A la vera del camino un grupo de hombres carga un camión con caña de azúcar recién cortada, mientras otro vehículo lleno —conocido popularmente como “despeinada”— se dirige al ingenio cercano, donde la molienda empezó temprano, a juzgar por el espeso humo que exhala el chacuaco, la enorme chimenea que anuncia el inicio de la zafra.

Sergio Armando habla de México, de su extenso territorio y de las oportunidades que brinda para salir adelante. Lamenta la violencia que vive el país, pero destaca que en Centroamérica ese uso y abuso de armas está presente desde la década de los setenta. Una visión desde el sur.



Otro viaje sin contratiempos. El chapín regresará en avión a Houston y en un mes retomará el camino del transmigrante.
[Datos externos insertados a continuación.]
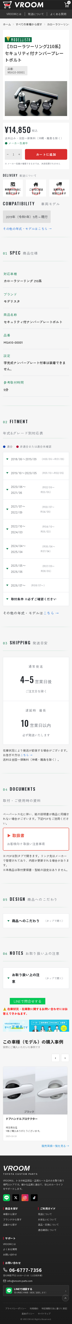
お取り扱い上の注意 (38, 978)
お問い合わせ (10, 1254)
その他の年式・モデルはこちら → (27, 228)
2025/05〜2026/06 (33, 568)
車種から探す (10, 1214)
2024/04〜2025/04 (33, 548)
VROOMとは (14, 14)
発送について (36, 14)
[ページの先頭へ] (65, 1298)
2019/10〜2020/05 (38, 473)
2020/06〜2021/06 (33, 489)
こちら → (51, 612)
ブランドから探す (12, 1219)
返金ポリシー (28, 1313)
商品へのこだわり (38, 920)
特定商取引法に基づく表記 (54, 1308)
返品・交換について (48, 1224)
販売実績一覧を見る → (55, 1146)
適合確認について (47, 1229)
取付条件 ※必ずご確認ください (34, 599)
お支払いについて (47, 1219)
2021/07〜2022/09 (33, 509)
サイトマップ (44, 1313)
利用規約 (34, 1308)
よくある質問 (58, 14)
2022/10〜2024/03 (33, 529)
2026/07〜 (28, 585)
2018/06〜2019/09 (38, 459)
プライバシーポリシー (15, 1308)
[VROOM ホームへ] (28, 5)
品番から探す (10, 1224)
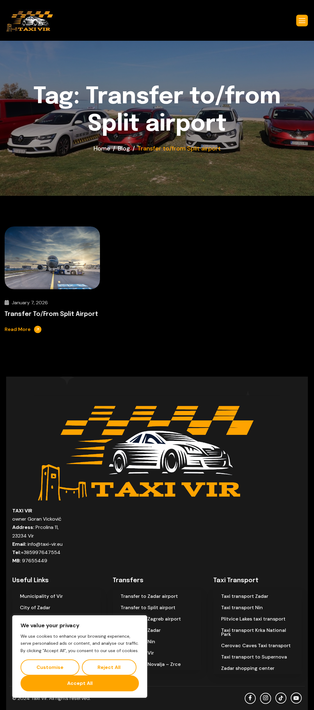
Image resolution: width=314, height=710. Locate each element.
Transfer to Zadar (141, 630)
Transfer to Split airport (148, 607)
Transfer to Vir (137, 653)
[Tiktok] (280, 698)
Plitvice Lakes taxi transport (253, 619)
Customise (49, 667)
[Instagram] (265, 698)
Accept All (80, 683)
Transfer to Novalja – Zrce (151, 664)
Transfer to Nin (138, 641)
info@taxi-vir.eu (45, 544)
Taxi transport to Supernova (254, 657)
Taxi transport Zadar (244, 596)
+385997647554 (40, 552)
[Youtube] (296, 698)
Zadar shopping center (247, 668)
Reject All (109, 667)
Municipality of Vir (41, 596)
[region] (79, 656)
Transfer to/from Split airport (51, 314)
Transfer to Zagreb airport (151, 619)
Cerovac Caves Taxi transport (256, 645)
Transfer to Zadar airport (149, 596)
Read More (18, 329)
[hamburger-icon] (302, 20)
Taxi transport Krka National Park (253, 632)
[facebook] (250, 698)
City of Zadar (35, 607)
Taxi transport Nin (242, 607)
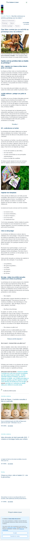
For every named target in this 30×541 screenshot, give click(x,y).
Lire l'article (10, 425)
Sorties (3, 472)
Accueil (3, 16)
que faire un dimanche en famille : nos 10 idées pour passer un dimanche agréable (15, 378)
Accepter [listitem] (15, 533)
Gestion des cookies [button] (12, 527)
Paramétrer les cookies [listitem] (15, 536)
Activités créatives (6, 396)
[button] (2, 5)
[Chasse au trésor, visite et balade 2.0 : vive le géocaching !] (15, 487)
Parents (8, 16)
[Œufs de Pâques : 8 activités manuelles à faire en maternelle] (15, 411)
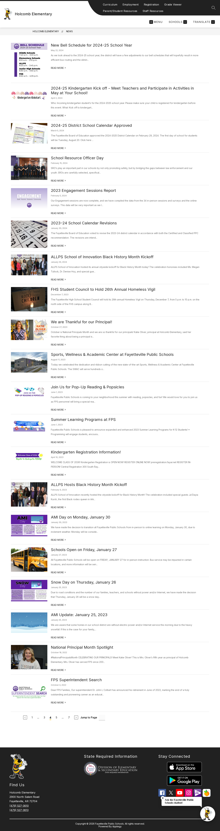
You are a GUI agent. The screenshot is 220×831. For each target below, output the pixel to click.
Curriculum (110, 4)
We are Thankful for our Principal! (81, 322)
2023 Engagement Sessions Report (83, 190)
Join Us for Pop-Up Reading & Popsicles (87, 387)
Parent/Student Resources (120, 11)
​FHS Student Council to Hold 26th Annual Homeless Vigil (103, 289)
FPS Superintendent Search (76, 679)
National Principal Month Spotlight (82, 647)
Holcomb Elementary (46, 31)
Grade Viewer (173, 4)
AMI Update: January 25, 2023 (79, 614)
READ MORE (58, 68)
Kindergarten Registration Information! (86, 452)
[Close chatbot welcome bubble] (163, 798)
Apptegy (117, 826)
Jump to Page (88, 717)
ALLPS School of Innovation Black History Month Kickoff (102, 257)
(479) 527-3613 (19, 810)
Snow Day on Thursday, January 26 (83, 582)
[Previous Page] (25, 717)
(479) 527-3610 (19, 805)
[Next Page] (76, 717)
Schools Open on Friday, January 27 (84, 549)
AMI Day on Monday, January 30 (80, 517)
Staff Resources (153, 11)
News (69, 31)
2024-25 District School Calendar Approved (91, 125)
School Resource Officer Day (77, 158)
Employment (131, 4)
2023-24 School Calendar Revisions (84, 223)
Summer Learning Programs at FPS (83, 419)
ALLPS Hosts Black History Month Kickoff (89, 484)
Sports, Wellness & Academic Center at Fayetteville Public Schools (112, 354)
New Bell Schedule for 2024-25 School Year (91, 45)
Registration (151, 4)
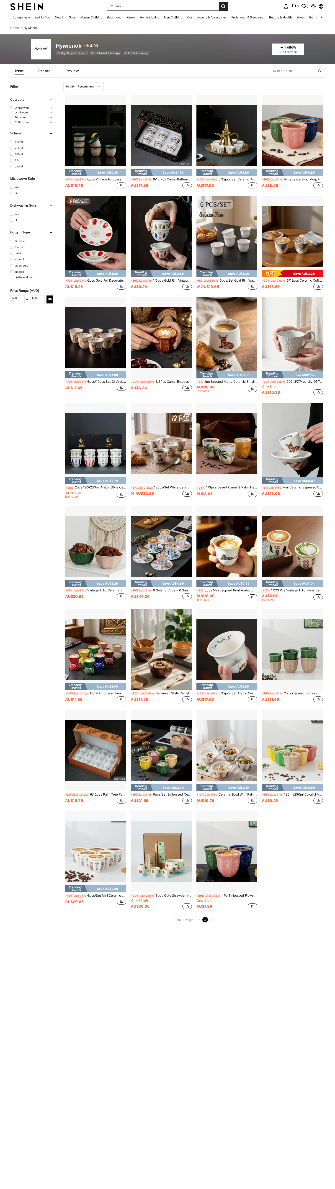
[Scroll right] (321, 17)
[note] (95, 172)
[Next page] (210, 919)
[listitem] (73, 53)
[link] (295, 6)
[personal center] (286, 6)
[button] (313, 6)
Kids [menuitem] (190, 17)
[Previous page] (199, 919)
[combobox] (83, 86)
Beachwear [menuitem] (115, 17)
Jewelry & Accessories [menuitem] (211, 17)
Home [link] (14, 28)
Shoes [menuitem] (300, 17)
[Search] (223, 6)
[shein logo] (26, 6)
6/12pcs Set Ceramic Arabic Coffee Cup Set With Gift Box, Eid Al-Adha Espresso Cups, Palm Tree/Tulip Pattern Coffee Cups (227, 179)
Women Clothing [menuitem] (91, 17)
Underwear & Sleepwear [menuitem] (248, 17)
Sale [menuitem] (72, 17)
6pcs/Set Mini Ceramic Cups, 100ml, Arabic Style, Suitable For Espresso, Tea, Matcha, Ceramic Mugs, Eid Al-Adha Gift (96, 895)
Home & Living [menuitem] (150, 17)
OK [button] (50, 299)
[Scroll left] (316, 17)
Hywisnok (68, 46)
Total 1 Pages (184, 920)
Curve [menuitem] (131, 17)
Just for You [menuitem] (42, 17)
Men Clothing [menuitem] (173, 17)
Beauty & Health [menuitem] (280, 17)
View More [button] (25, 277)
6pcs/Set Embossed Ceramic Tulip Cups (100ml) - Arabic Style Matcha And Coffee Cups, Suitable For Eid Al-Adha (161, 794)
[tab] (19, 71)
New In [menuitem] (59, 17)
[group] (31, 107)
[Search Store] (320, 71)
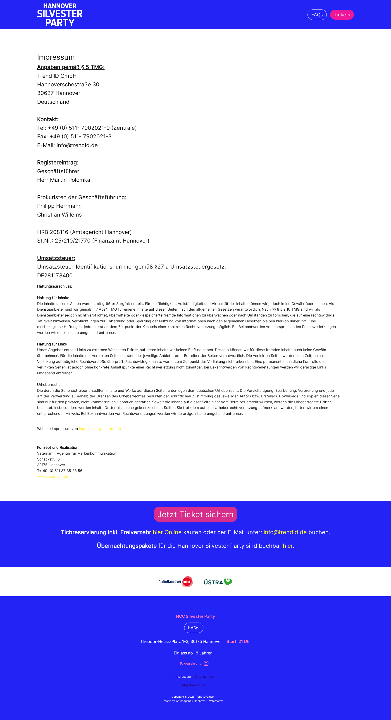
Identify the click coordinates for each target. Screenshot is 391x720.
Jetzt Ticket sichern (195, 514)
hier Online (167, 532)
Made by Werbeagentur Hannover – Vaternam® (193, 701)
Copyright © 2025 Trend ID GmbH (193, 696)
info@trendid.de (285, 532)
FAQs (317, 14)
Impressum (183, 676)
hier (288, 545)
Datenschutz (203, 676)
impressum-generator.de (100, 428)
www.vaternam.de (52, 476)
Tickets (342, 14)
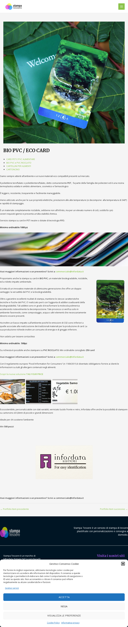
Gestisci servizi (12, 588)
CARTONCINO (13, 169)
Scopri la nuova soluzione (21, 374)
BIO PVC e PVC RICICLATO (18, 162)
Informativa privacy (70, 622)
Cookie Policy (53, 622)
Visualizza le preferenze (64, 615)
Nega (64, 606)
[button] (123, 563)
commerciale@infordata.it (70, 271)
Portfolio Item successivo (114, 509)
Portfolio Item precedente (14, 509)
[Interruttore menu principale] (121, 6)
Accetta (64, 597)
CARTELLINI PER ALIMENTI (18, 166)
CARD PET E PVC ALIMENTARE (20, 159)
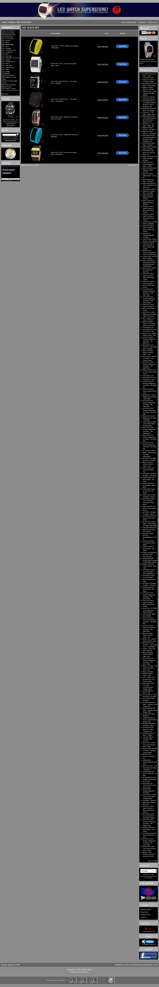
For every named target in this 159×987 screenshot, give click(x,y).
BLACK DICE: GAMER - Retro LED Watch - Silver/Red (149, 270)
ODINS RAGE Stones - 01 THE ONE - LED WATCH (149, 491)
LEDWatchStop (86, 969)
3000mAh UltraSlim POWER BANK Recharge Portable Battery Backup (150, 560)
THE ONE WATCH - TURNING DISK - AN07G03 (148, 739)
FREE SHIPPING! (146, 883)
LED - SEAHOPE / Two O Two (10, 58)
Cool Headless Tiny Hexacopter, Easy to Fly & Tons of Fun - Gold (149, 377)
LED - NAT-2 (5, 54)
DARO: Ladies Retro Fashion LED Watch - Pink (149, 470)
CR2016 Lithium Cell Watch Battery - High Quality (148, 829)
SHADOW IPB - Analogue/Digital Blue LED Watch (148, 790)
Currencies (144, 865)
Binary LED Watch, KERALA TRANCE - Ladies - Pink (148, 635)
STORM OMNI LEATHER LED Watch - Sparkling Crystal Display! (150, 750)
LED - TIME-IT (6, 63)
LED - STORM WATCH (8, 61)
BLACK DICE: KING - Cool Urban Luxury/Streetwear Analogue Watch (10, 121)
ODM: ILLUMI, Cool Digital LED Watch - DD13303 (148, 202)
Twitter (148, 936)
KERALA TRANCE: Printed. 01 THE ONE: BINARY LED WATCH (149, 323)
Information (144, 905)
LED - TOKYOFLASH (8, 67)
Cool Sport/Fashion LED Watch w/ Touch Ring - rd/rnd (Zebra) (149, 529)
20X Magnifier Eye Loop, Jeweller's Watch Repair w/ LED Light (149, 779)
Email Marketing (8, 180)
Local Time (144, 923)
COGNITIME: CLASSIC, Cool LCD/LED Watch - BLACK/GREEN (149, 423)
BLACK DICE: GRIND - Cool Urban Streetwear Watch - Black (149, 744)
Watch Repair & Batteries (9, 85)
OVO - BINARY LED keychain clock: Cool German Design (148, 679)
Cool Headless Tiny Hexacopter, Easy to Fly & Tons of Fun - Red (149, 329)
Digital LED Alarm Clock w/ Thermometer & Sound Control (150, 371)
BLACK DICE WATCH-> (8, 31)
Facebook (148, 949)
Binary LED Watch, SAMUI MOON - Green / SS (150, 175)
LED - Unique (5, 69)
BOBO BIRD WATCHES (8, 35)
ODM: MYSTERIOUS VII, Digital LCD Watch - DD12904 (150, 158)
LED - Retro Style (7, 56)
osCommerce (84, 972)
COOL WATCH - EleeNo (9, 88)
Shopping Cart (146, 70)
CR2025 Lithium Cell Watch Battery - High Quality (148, 479)
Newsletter (6, 163)
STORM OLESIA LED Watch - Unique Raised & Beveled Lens (150, 719)
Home (4, 22)
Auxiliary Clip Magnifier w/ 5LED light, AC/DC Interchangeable (150, 554)
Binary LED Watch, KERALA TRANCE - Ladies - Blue (148, 654)
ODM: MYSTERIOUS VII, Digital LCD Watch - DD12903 (150, 170)
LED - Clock (5, 46)
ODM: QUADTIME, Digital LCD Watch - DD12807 (148, 197)
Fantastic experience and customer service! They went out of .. (148, 61)
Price (106, 33)
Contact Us (143, 917)
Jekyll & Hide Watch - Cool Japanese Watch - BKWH (149, 543)
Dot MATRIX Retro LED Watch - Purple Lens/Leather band (149, 75)
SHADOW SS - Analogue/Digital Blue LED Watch (148, 235)
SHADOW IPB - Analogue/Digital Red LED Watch (150, 762)
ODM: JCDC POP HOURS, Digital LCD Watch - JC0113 (148, 164)
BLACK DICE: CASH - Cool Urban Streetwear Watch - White (149, 848)
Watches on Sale (6, 86)
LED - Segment (6, 60)
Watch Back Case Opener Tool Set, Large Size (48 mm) (149, 785)
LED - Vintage (6, 71)
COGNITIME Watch (7, 37)
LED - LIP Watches (7, 52)
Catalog (11, 22)
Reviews (143, 38)
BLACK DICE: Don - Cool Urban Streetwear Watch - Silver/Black (150, 767)
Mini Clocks (5, 94)
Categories (7, 27)
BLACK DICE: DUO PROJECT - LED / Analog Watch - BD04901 (150, 347)
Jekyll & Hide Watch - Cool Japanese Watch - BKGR (149, 485)
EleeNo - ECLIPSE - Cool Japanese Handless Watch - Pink (150, 667)
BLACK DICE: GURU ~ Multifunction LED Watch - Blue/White (149, 418)
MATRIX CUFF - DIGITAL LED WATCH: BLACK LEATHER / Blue (149, 252)
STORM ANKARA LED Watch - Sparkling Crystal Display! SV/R (150, 704)
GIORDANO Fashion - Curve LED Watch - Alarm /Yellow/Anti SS (149, 571)
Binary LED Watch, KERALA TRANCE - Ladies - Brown (148, 464)
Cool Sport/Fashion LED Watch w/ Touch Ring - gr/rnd (149, 835)
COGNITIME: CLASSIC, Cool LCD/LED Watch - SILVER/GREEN (149, 796)
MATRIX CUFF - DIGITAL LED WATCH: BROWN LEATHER (149, 854)
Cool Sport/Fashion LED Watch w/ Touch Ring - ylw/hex (149, 518)
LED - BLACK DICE (23, 22)
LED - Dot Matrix (6, 48)
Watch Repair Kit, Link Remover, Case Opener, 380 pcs (149, 508)
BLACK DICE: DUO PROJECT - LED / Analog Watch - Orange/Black (150, 644)
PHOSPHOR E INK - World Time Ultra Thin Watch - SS (149, 152)
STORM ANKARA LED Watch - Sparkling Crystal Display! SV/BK (150, 710)
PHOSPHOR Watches (8, 75)
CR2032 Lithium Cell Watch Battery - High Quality (148, 548)
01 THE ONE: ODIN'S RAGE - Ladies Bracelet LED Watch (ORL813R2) (150, 523)
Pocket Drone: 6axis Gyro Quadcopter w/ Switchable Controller (149, 816)
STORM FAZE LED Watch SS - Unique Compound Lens (148, 729)
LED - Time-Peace (7, 65)
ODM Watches (6, 73)
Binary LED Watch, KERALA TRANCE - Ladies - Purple (148, 673)
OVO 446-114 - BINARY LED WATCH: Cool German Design (149, 358)
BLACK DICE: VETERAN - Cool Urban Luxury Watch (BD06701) (150, 610)
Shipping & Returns (145, 909)
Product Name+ (55, 33)
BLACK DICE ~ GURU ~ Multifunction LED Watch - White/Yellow (149, 396)
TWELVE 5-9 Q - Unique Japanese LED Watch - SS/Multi (149, 93)
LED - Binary (5, 42)
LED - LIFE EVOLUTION (9, 50)
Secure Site (6, 145)
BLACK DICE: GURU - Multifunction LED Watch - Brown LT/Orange (149, 314)
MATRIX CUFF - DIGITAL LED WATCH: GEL (149, 756)
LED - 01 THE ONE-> (8, 38)
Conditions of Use (145, 914)
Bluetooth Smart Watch (8, 33)
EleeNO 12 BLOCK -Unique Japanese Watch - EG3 (150, 391)
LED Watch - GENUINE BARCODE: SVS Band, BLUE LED (149, 802)
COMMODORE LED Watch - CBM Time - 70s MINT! (150, 773)
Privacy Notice (144, 912)
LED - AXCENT (6, 40)
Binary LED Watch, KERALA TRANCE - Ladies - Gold (148, 352)
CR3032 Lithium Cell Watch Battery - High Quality (148, 589)
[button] (128, 22)
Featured (5, 99)
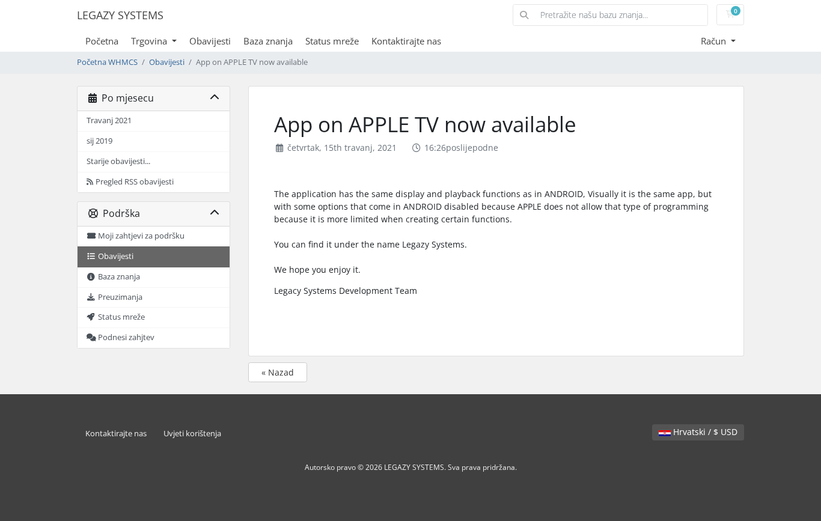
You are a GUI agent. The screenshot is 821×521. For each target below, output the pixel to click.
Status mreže (332, 41)
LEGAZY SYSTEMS (120, 15)
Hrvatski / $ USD (704, 431)
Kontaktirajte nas (406, 41)
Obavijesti (210, 41)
15:30 HORAS. El enfriador del motor empieza a fallar y el autobús se sobrecalienta. Falta una docena de kilómetros para llegar a Sayula y el guatemalteco aprovecha la hora de la comida para dejar que se enfríe la maquinaria. Luego la revisa y detecta una manguera rota, con tan buena suerte que a 200 metros encuentra un taller. Media hora más tarde y con 170 pesos menos en la cartera, reanuda el viaje.

Rumbo a Matías Romero, ya en el territorio oaxaqueño, la selva se esfuerza en engullir la cinta asfáltica, por lo que en algunos tramos incendian la maleza para intentar detenerla. Al paisaje se suman las falanges huesudas de los ciruelos hibernando y el rojo lustroso de los almendros.

Las capillas se multiplican por todo el camino pero, a diferencia del norte —donde abundan las consagradas a la Santa Muerte, patrona de narcotraficantes—, en el sur es la Virgen de Guadalupe la que predomina, al igual que las cruces blancas que señalan a las víctimas de accidentes.

La noche cae sobre el autobús a la altura de La Ventosa, y las gigantescas hélices generadoras de energía eólica parecen miniaturas comparadas con el infinito número de estrellas que le ponen un toque de belleza a esas inhóspitas carreteras.

Cerca de la medianoche, luego de pasar gasolineras donde deambulan prostitutas y cruzar dos casetas de peaje en desuso luego de ser clausuradas por el subcomandante Marcos y el Ejército Zapatista de Liberación Nacional, Sergio Armando detiene su marcha en uno de los retenes militares, donde un joven veinteañero lo interroga.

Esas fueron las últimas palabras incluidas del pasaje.